The patently ill colleague who comes to work in order to cough and sneeze over every available surface is probably not guilty of assault – as much as it may feel that way. So it is probably not a good idea to try and effect a citizen's arrest on the basis of imminent danger to all the innocent, healthy people caught in the spray.
But there is the option of a complaint to management.
"The closest analogy here is smoking, something that has an effect on the health of coworkers," says Alan Rycroft, a long-time arbitrator in the labour sector and professor of commercial law at the University of Cape Town. "An employer has an obligation to keep the workplace heathy and safe, and a grievance can be filed against a manager not keeping it that way."

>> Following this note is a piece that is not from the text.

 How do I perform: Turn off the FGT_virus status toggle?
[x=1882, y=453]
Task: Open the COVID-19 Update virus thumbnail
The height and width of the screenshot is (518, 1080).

A manager who, say, fails to do everything possible to send an infectious colleague home.
In reality, open workplaces, such as shops or professional practices where visitors come and go all the time, have no real way to protect workers against the carriers of seasonal, airborne disease. And coughing and sneezing is not nearly as big a problem as the good old handshake, which is responsible for most transmission.

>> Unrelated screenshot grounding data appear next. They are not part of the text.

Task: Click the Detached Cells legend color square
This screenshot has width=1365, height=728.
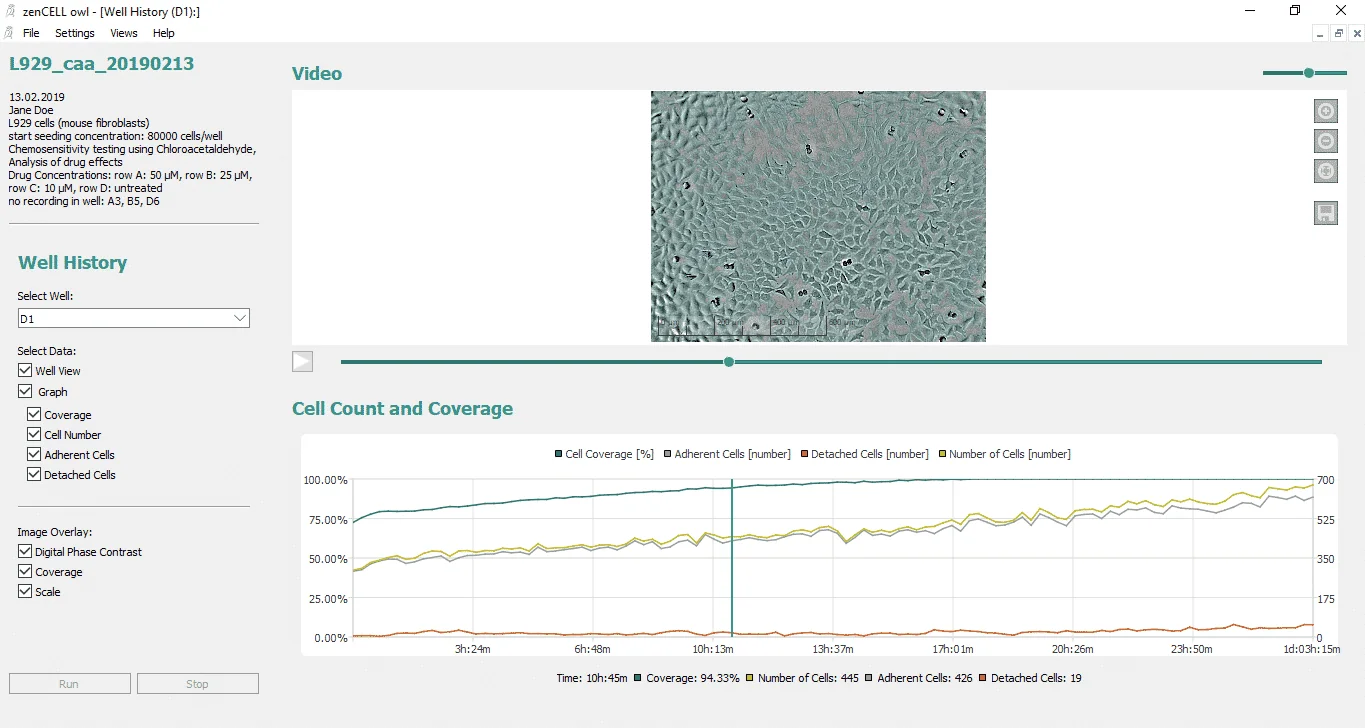Action: pyautogui.click(x=803, y=454)
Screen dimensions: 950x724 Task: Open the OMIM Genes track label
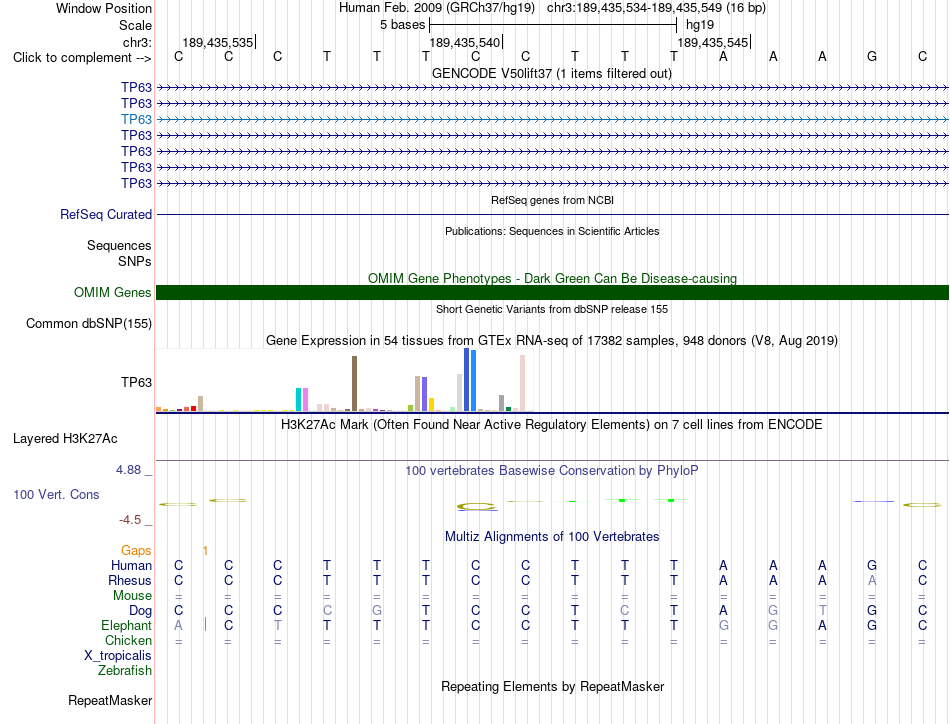(113, 293)
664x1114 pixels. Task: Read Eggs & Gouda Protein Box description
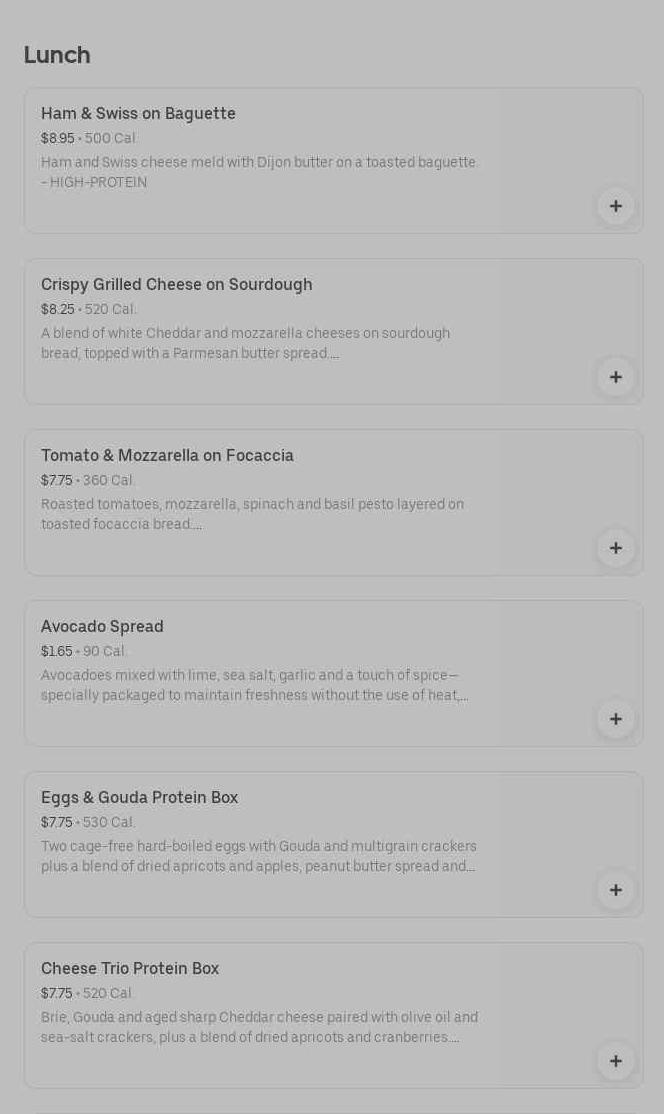point(258,857)
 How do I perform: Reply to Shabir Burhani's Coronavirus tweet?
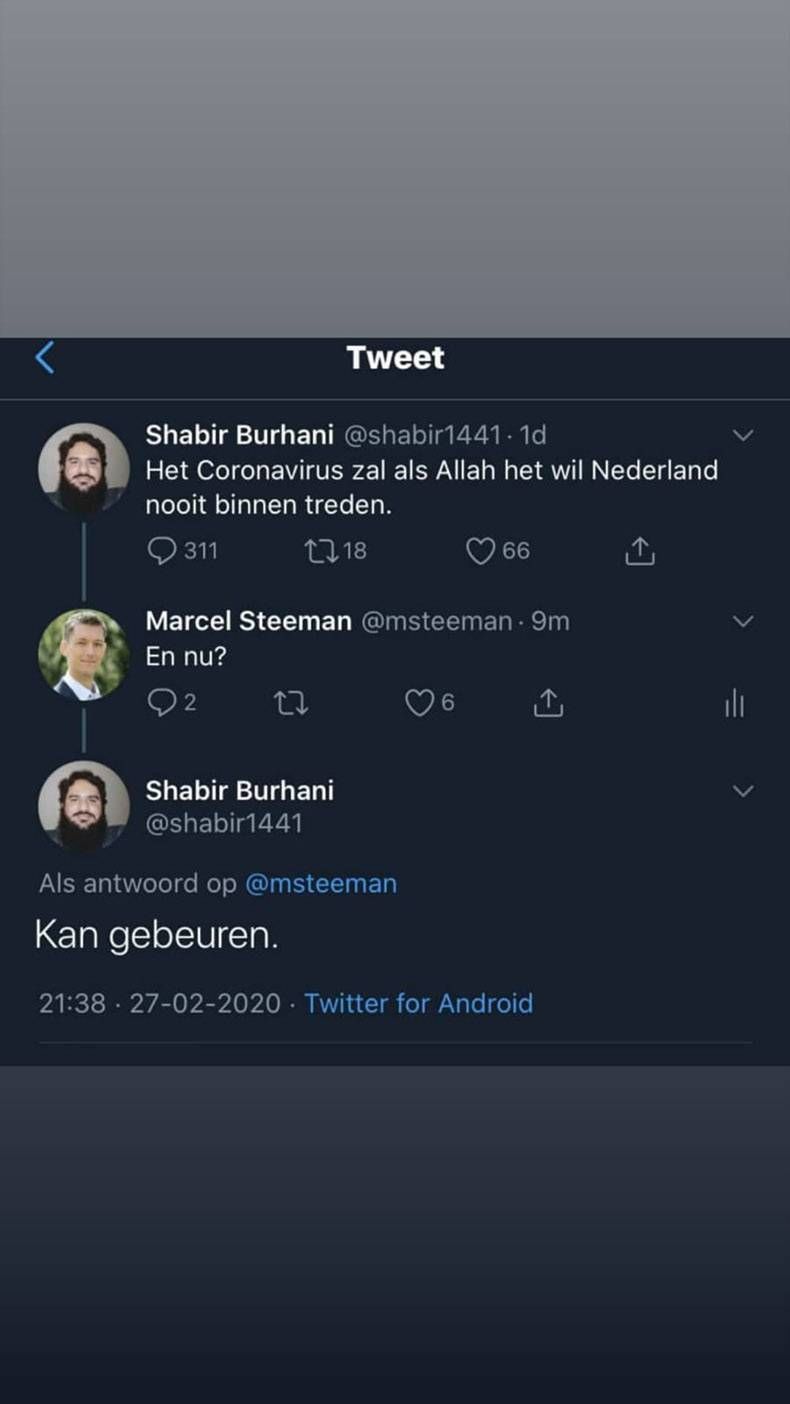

Some see bedrest as giving in to a niggling disease. Others, often those who feel insecure in their jobs, will insist on going to work to be seen even if they know they will be unproductive, says human-resources specialist Tshepo Lephoi of Ofentse HR Solutions. Fixing the underlying issue, whether a too-macho organisational culture or employees who see their jobs as precarious, would be ideal. But failing that there are ways to force them to get better, faster, and not put others at risk.
"In a fully-established environment you should have a wellness specialist that a manager can refer an employee to, to get them to see a doctor," says Lephoi. "Once a doctor books that person off, you should have a policy that says you are not allowed to come back to work early, not even if you start feeling better."